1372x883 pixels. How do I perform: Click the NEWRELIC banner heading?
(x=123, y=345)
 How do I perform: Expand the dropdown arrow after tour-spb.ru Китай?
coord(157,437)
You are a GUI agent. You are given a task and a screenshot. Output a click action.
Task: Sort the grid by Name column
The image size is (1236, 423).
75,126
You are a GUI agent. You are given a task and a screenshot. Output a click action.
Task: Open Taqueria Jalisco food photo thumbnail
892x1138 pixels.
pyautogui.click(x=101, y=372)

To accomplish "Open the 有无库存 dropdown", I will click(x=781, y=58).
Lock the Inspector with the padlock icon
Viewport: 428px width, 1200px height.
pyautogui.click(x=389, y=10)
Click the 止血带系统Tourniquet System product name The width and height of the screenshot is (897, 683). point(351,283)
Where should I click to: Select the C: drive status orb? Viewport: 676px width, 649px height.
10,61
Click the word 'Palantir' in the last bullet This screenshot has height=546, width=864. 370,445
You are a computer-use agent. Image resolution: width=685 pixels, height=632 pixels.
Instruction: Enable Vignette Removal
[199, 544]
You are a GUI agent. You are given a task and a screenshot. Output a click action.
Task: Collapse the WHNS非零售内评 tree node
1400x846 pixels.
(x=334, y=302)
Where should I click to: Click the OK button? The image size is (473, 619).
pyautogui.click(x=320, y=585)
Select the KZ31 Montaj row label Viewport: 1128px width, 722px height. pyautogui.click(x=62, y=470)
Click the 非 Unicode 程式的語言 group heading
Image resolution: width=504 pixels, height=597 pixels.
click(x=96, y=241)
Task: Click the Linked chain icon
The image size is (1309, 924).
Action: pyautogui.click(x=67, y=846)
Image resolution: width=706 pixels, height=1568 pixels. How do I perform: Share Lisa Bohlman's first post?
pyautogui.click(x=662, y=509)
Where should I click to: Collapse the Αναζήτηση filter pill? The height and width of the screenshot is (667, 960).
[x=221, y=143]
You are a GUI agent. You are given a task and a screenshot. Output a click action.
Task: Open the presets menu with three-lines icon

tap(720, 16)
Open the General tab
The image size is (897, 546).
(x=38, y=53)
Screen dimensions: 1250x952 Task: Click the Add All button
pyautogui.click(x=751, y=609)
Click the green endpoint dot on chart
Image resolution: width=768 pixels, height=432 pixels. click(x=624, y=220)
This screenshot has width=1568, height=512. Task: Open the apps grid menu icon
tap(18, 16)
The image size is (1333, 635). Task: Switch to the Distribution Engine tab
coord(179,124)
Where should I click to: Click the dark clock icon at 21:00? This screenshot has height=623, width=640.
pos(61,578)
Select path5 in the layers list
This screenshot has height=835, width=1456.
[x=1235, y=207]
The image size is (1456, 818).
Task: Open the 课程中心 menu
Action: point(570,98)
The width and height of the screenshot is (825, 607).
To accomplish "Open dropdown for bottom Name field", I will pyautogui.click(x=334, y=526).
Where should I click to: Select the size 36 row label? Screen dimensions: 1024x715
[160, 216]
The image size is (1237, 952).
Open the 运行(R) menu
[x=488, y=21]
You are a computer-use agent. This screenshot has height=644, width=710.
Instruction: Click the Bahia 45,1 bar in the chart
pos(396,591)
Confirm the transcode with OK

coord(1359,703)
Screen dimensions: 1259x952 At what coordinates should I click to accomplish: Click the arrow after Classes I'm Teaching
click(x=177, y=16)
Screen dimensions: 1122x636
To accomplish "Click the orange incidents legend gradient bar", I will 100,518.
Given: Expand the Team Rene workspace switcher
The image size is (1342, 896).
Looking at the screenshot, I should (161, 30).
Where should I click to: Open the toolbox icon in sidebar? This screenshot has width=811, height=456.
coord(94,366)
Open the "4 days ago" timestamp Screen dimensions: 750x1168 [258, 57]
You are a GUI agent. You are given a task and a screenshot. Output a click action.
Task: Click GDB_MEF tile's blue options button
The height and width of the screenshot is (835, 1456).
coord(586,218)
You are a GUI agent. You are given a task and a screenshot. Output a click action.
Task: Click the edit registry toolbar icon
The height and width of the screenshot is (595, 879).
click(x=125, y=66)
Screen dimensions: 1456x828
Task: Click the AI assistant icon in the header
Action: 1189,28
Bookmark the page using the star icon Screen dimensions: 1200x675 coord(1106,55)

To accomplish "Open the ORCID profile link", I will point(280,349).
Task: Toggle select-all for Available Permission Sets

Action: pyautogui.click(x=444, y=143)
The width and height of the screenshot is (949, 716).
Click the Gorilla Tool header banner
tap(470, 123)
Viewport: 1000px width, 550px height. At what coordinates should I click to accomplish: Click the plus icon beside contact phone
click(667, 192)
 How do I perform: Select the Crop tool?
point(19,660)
══════════════════════════════
## Written problem
Reproduce all the records above, swapping "GUI agent" for "interface agent" wherever it appears and leaving everything else unchanged.

## Full solution
1372x883 pixels. How do I perform: Click the NEWRELIC banner heading?
(x=123, y=345)
 How do I perform: Expand the dropdown arrow after tour-spb.ru Китай?
coord(157,437)
You are a interface agent. You are given a task and a screenshot. Output a click action.
Task: Sort the grid by Name column
The image size is (1236, 423).
75,126
You are a interface agent. You are given a task and a screenshot. Output a click action.
Task: Open Taqueria Jalisco food photo thumbnail
892x1138 pixels.
pyautogui.click(x=101, y=372)

To accomplish "Open the 有无库存 dropdown", I will click(x=781, y=58).
Lock the Inspector with the padlock icon
Viewport: 428px width, 1200px height.
pyautogui.click(x=389, y=10)
Click the 止血带系统Tourniquet System product name The width and height of the screenshot is (897, 683). point(351,283)
Where should I click to: Select the C: drive status orb? Viewport: 676px width, 649px height.
10,61
Click the word 'Palantir' in the last bullet This screenshot has height=546, width=864. 370,445
You are a computer-use agent. Image resolution: width=685 pixels, height=632 pixels.
Instruction: Enable Vignette Removal
[199, 544]
You are a interface agent. You are given a task and a screenshot. Output a click action.
Task: Collapse the WHNS非零售内评 tree node
1400x846 pixels.
(x=334, y=302)
Where should I click to: Click the OK button? The image size is (473, 619).
pyautogui.click(x=320, y=585)
Select the KZ31 Montaj row label Viewport: 1128px width, 722px height. pyautogui.click(x=62, y=470)
Click the 非 Unicode 程式的語言 group heading
Image resolution: width=504 pixels, height=597 pixels.
click(x=96, y=241)
Task: Click the Linked chain icon
The image size is (1309, 924).
Action: pyautogui.click(x=67, y=846)
Image resolution: width=706 pixels, height=1568 pixels. How do I perform: Share Lisa Bohlman's first post?
pyautogui.click(x=662, y=509)
Where should I click to: Collapse the Αναζήτηση filter pill? The height and width of the screenshot is (667, 960).
[x=221, y=143]
You are a interface agent. You are given a task and a screenshot. Output a click action.
Task: Open the presets menu with three-lines icon

tap(720, 16)
Open the General tab
The image size is (897, 546).
(x=38, y=53)
Screen dimensions: 1250x952 Task: Click the Add All button
pyautogui.click(x=751, y=609)
Click the green endpoint dot on chart
Image resolution: width=768 pixels, height=432 pixels. click(x=624, y=220)
This screenshot has width=1568, height=512. Task: Open the apps grid menu icon
tap(18, 16)
The image size is (1333, 635). Task: Switch to the Distribution Engine tab
coord(179,124)
Where should I click to: Click the dark clock icon at 21:00? This screenshot has height=623, width=640.
pos(61,578)
Select path5 in the layers list
This screenshot has height=835, width=1456.
[x=1235, y=207]
The image size is (1456, 818).
Task: Open the 课程中心 menu
Action: point(570,98)
The width and height of the screenshot is (825, 607).
To accomplish "Open dropdown for bottom Name field", I will pyautogui.click(x=334, y=526).
Where should I click to: Select the size 36 row label? Screen dimensions: 1024x715
[160, 216]
The image size is (1237, 952).
Open the 运行(R) menu
[x=488, y=21]
You are a computer-use agent. This screenshot has height=644, width=710.
Instruction: Click the Bahia 45,1 bar in the chart
pos(396,591)
Confirm the transcode with OK

coord(1359,703)
Screen dimensions: 1259x952 At what coordinates should I click to accomplish: Click the arrow after Classes I'm Teaching
click(x=177, y=16)
Screen dimensions: 1122x636
To accomplish "Click the orange incidents legend gradient bar", I will 100,518.
Given: Expand the Team Rene workspace switcher
The image size is (1342, 896).
Looking at the screenshot, I should (161, 30).
Where should I click to: Open the toolbox icon in sidebar? This screenshot has width=811, height=456.
coord(94,366)
Open the "4 days ago" timestamp Screen dimensions: 750x1168 [258, 57]
You are a interface agent. You are given a task and a screenshot. Output a click action.
Task: Click GDB_MEF tile's blue options button
The height and width of the screenshot is (835, 1456).
coord(586,218)
You are a interface agent. You are given a task and a screenshot. Output a click action.
Task: Click the edit registry toolbar icon
The height and width of the screenshot is (595, 879).
click(x=125, y=66)
Screen dimensions: 1456x828
Task: Click the AI assistant icon in the header
Action: 1189,28
Bookmark the page using the star icon Screen dimensions: 1200x675 coord(1106,55)

To accomplish "Open the ORCID profile link", I will point(280,349).
Task: Toggle select-all for Available Permission Sets

Action: pyautogui.click(x=444, y=143)
The width and height of the screenshot is (949, 716).
Click the Gorilla Tool header banner
tap(470, 123)
Viewport: 1000px width, 550px height. At what coordinates should I click to accomplish: Click the plus icon beside contact phone
click(667, 192)
 How do I perform: Select the Crop tool?
point(19,660)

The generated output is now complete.